A la manière d'un Telltale, on aurait préféré que Foretales se termine bien ou mal selon nos choix, mais qu'on ne nous oblige pas arbitrairement de devoir tout refaire en choisissant d'autres embranchements pour espérer trouver cette fois-ci la bonne voie dans le labyrinthe scénaristique du jeu. Surtout qu'aucun indice ne nous guide clairement vers la bonne fin. Il faut quelque part apprendre le jeu par coeur, à ses dépens.

Arrivé à la fin du second run après encore 7h de jeu, je me demande à chaque nouvelle mission si on ne va pas à nouveau me mettre un gros stop des familles. Pour couronner le tout, il arrive plus d'une fois qu'on se retrouve bloqué à la recherche de la combinaison de cartes qui permet de se débloquer et d'avancer à la prochaine région. Et ça peut durer des heures avant qu'on ait l'éclair de génie et qu'on retombe sur la bonne carte dans la pioche. C'est dommage car ces périodes de frustration arrivent beaucoup plus souvent sur la fin du jeu et elles cassent pas mal cette impression de liberté qui accompagne les 2/3 de la campagne.

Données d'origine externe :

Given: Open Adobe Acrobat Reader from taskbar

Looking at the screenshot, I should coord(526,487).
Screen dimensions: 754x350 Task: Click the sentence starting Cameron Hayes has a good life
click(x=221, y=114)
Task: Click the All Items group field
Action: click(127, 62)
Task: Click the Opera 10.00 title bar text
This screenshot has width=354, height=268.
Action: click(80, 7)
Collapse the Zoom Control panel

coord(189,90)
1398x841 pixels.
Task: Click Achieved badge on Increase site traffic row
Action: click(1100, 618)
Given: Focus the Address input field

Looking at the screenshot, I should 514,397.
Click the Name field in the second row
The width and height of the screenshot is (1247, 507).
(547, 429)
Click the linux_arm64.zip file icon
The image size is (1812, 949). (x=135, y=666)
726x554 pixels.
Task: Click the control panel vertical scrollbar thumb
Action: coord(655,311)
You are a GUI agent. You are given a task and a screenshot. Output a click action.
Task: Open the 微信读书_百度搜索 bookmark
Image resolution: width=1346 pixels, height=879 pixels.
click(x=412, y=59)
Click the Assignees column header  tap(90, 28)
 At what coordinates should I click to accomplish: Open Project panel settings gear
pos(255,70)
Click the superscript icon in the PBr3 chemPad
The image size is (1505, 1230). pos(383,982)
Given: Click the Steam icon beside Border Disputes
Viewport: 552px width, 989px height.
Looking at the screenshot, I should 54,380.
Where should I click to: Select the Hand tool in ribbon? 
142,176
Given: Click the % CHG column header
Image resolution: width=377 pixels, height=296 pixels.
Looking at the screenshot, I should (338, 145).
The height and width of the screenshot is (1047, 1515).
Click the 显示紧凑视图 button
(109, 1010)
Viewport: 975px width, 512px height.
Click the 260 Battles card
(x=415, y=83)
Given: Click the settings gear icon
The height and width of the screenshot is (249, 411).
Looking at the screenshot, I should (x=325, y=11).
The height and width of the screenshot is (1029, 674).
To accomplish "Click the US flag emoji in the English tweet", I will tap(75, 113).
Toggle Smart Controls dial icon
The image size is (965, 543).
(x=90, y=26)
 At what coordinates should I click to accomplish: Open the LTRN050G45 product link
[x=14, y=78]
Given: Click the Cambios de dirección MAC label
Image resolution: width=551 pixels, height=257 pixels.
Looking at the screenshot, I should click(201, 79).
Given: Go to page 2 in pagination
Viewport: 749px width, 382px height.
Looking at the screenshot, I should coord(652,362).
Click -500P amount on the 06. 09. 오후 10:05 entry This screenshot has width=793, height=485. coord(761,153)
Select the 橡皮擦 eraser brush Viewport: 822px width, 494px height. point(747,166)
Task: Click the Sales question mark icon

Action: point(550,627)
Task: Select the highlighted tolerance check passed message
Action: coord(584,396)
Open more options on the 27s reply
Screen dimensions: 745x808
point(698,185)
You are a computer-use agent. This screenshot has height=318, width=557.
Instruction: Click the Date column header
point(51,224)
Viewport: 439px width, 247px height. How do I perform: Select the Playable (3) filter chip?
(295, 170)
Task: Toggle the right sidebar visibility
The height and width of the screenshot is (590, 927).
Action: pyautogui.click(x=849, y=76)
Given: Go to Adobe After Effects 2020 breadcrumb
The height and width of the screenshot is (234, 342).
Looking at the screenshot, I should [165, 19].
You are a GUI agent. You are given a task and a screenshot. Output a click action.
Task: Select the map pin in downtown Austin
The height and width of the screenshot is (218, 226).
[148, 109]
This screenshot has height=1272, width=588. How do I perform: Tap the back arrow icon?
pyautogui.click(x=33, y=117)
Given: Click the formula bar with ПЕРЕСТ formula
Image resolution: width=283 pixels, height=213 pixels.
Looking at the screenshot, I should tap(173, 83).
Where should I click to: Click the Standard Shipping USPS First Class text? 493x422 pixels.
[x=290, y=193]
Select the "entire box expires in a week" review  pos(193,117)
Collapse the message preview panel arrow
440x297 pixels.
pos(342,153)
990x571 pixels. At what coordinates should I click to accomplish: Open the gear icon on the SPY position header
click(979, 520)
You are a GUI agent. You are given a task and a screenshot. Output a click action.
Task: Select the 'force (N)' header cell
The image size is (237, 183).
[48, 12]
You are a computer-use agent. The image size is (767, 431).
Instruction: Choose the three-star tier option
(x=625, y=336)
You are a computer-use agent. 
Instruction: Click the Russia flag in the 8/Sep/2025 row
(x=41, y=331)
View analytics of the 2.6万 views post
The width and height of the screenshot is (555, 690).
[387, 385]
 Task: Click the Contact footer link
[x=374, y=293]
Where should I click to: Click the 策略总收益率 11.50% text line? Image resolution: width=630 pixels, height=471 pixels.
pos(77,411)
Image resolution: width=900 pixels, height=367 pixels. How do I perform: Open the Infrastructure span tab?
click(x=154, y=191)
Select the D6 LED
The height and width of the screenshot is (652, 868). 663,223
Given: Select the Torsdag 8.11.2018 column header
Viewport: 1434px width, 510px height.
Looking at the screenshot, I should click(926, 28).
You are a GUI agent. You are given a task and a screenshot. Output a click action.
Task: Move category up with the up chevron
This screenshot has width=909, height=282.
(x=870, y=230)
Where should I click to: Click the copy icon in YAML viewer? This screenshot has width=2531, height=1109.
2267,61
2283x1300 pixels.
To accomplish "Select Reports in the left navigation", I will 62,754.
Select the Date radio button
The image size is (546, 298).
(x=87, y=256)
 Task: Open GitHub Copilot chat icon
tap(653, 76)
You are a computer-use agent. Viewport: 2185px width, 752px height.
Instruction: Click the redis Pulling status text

On l'aime bien le petit Foretales, mais ça nous empêche pas de pester sur ses travers. Une histoire passionnante, des dialogues finement ciselés, des mécaniques de jeu vraiment bien imbriquées, pas de doute le jeu est vraiment bourré de qualités. Mais notre passion pour le dernier né d'Alkemi survivra-t-elle à un énième run imposé ? C'est toute la question qu'on se pose. Si vous n'êtes pas du genre à être écoeuré aux moindre relents de rogue, vous pouvez foncer l'acheter les yeux fermés. Si par contre, vous recherchez un jeu de carte narratif point barre, vous risquez d'avoir comme nous les dents qui grincent plus d'une fois avant la fin.